#### RECORDS PROVIDED
** begin **

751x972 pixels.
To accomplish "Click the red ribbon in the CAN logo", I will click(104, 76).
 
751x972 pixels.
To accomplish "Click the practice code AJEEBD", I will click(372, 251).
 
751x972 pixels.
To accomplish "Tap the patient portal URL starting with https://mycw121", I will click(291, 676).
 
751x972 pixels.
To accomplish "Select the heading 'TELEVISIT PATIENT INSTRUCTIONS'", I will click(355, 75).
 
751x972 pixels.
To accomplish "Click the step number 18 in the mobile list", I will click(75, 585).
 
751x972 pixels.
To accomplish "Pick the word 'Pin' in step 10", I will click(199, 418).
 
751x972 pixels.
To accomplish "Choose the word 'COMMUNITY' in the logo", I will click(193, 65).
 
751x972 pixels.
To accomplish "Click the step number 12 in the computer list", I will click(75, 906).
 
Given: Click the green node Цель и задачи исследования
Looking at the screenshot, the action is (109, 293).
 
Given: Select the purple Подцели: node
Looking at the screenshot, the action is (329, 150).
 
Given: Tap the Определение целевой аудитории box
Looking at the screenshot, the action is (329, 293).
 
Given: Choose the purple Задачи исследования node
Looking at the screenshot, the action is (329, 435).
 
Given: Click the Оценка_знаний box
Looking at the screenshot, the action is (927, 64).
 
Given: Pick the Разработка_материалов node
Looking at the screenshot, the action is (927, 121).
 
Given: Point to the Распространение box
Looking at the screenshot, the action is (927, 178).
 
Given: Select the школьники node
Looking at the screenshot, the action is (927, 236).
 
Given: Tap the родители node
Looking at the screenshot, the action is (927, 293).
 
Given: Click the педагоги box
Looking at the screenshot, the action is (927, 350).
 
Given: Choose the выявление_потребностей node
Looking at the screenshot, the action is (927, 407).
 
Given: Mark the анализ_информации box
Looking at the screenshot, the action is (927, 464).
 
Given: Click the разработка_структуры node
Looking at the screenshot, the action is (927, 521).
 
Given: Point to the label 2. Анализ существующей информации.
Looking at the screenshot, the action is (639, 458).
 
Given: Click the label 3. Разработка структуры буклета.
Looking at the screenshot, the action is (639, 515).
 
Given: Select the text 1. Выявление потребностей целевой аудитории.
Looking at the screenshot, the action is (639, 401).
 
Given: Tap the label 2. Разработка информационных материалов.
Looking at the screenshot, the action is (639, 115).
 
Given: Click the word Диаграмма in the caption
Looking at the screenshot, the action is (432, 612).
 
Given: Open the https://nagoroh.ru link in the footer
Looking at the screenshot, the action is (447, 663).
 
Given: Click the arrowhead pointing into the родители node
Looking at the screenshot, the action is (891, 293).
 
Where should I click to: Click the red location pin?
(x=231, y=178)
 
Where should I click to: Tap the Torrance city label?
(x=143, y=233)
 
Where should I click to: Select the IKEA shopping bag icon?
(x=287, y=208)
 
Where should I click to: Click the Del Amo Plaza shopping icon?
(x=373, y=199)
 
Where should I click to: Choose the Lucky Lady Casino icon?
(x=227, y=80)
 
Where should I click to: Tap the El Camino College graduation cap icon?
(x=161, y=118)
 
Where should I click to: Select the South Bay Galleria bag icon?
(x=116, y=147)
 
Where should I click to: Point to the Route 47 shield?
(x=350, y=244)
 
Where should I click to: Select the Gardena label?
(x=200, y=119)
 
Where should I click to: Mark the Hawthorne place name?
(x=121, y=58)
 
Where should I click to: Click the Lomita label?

** end **

#### TASK DESCRIPTION
Report how many lines of the listing above contain the word "аудитории", giving only the number.

#### RESULT OF THE TASK
2